In a final twist of irony, the invasion of Granada, initiated because of the work of former “Zweibrueckers” was led by General La’Marcus “Nighttrain” Charlemagne,(see picture following) descendent of the above mentioned, thus completing the circle that had been started all those years ago in the old days of historic times in the past which was a long time before there was a 6901st or a Russia or code groups or condoms or pigs or Army chow or any of that other crap.
Today, the buildings on Olde Kreuzberg stand quietly empty, (except for a small contingent of young people known as the Helmut Kohl Jugen,) a memorial and witness to the thousands of men, women, Russian spies and KP workers who passed through its sacred portals and walked its hallowed, condom strewn grounds, many of them paid a lousy $110.00 dollars a month plus half cooked Army food, dentistry without anesthetics, BX clothes, old movies and no TV for three years in return for four years of their lives. (But wudn’t it fun?)

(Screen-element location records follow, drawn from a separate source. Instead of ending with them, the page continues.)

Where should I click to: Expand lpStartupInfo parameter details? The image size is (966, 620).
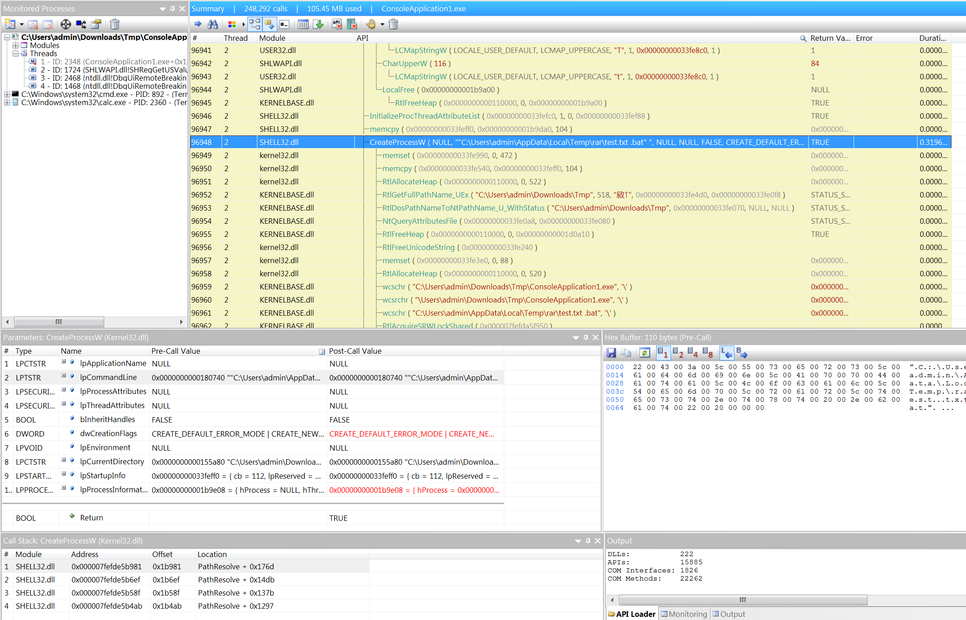coord(64,474)
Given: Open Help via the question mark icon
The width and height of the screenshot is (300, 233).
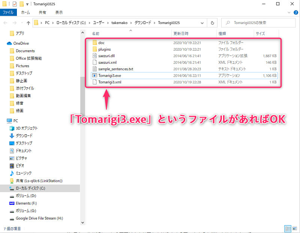Looking at the screenshot, I should (x=296, y=12).
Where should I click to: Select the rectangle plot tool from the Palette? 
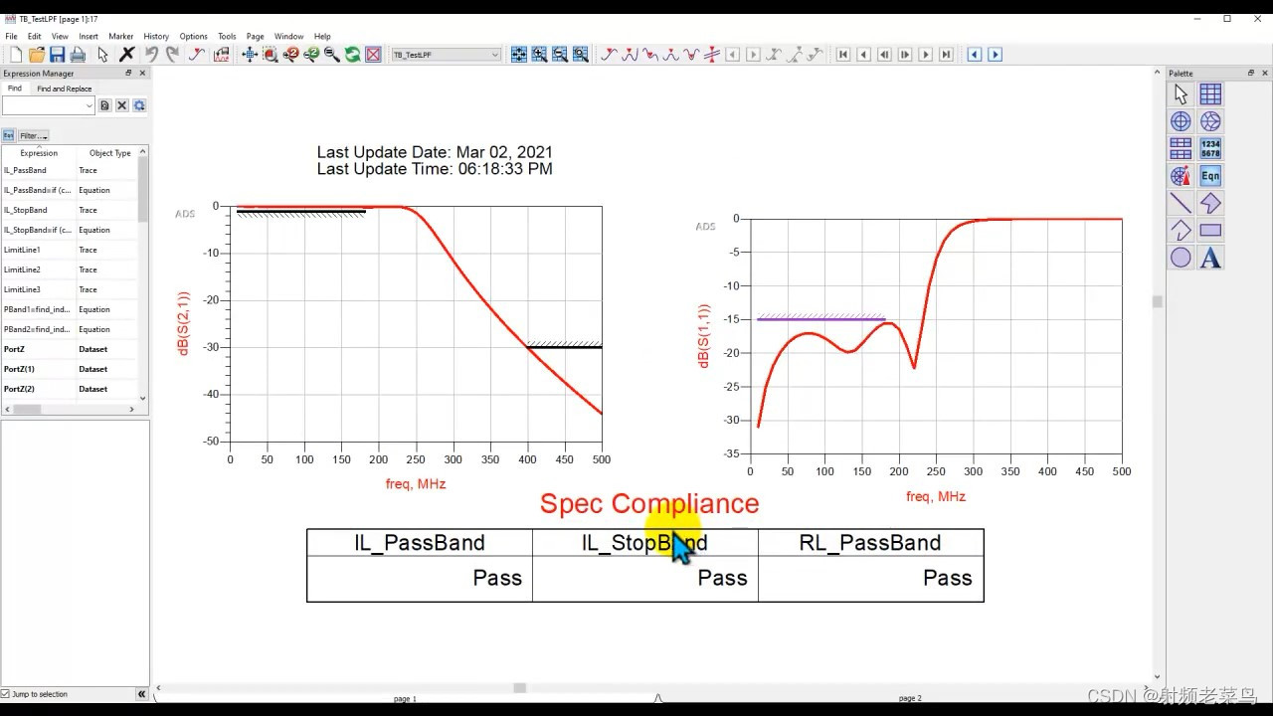[1210, 94]
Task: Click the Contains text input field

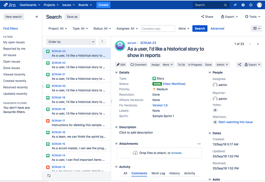Action: [x=158, y=29]
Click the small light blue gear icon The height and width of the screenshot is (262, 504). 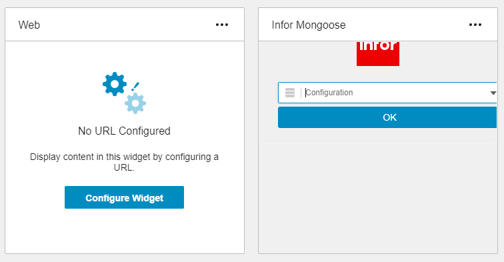click(135, 103)
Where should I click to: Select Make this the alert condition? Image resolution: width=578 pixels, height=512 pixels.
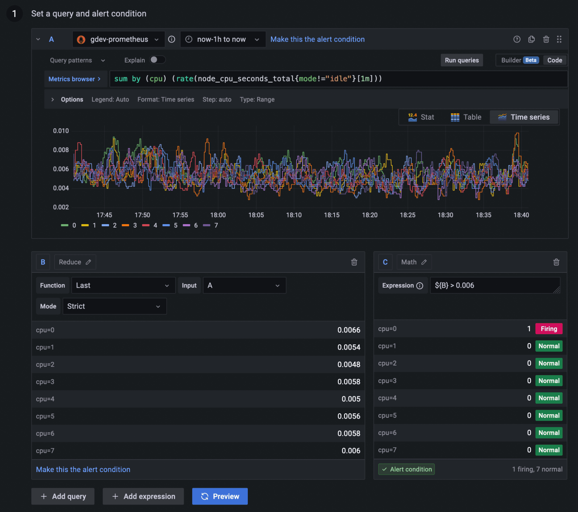pyautogui.click(x=317, y=39)
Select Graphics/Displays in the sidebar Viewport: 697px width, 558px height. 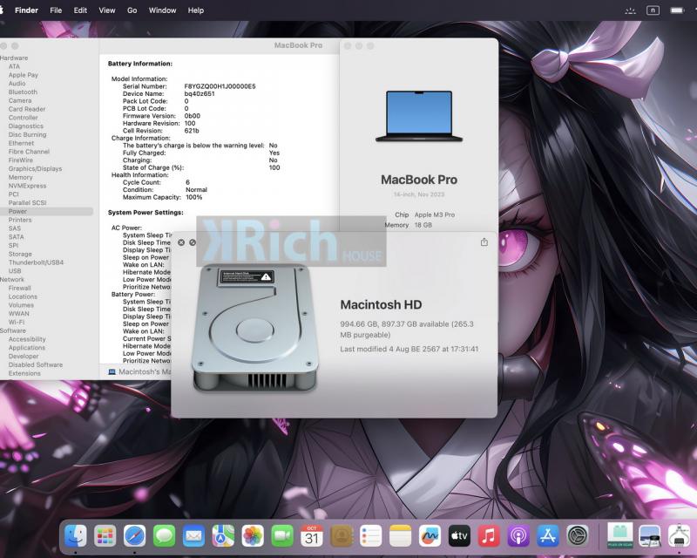(x=35, y=168)
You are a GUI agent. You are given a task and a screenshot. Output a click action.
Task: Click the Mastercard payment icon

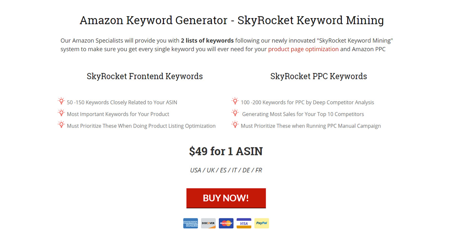[226, 223]
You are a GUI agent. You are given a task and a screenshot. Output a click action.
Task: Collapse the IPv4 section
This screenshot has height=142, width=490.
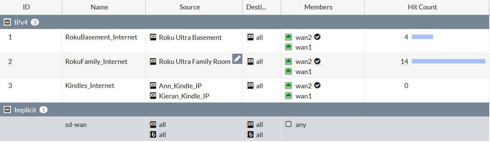click(7, 22)
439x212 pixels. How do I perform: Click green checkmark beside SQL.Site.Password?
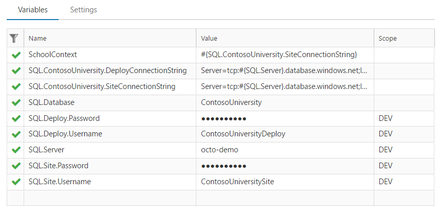(15, 166)
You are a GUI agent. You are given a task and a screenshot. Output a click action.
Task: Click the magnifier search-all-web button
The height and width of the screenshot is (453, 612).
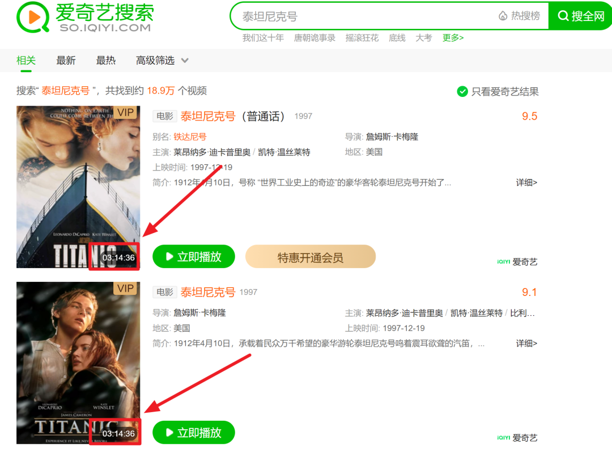[581, 16]
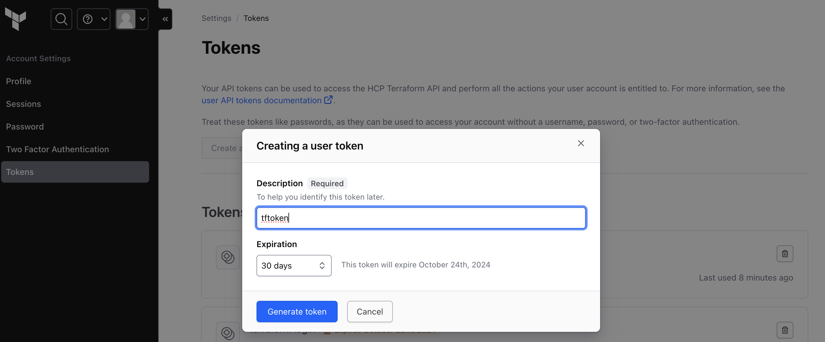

As long as it stands, KKBA (pronounced KaaKaaBaa)** will serve as a poignant reminder of the personal sacrifices made during the search for a decent meal and the meaning of the code group “yjnaxjvl ezwpmb xjnx mefy crcr peqa”and for the many “Parkies” and Steinhagers chugged during cultural exchange activities on Exheimer Strasse.
It is to the memory of those tireless, brave, and undernourished souls that this recollection is dedicated.
NOTE: That code group, by the way, was finally deciphered in 1998 as part of the Venona Project. It said “Somebody oughta bomb this @#%# hole." (they never figured out what @#%# meant!) Unfortunately there was no mention of Viet Nam OR a death ray.
*Never before released highly sensitive type classified top secret confidential information.
** Stands for Kreuzberg Kaserne & Bowling Alley, hence KaaKaaBAaaaa, and not to be confused with the spanish word caca which loosley translated means “security service food”.
***Top secret military provision purchased from the LB & LB Johnson Powdered Water Company. To activate in the field, add water.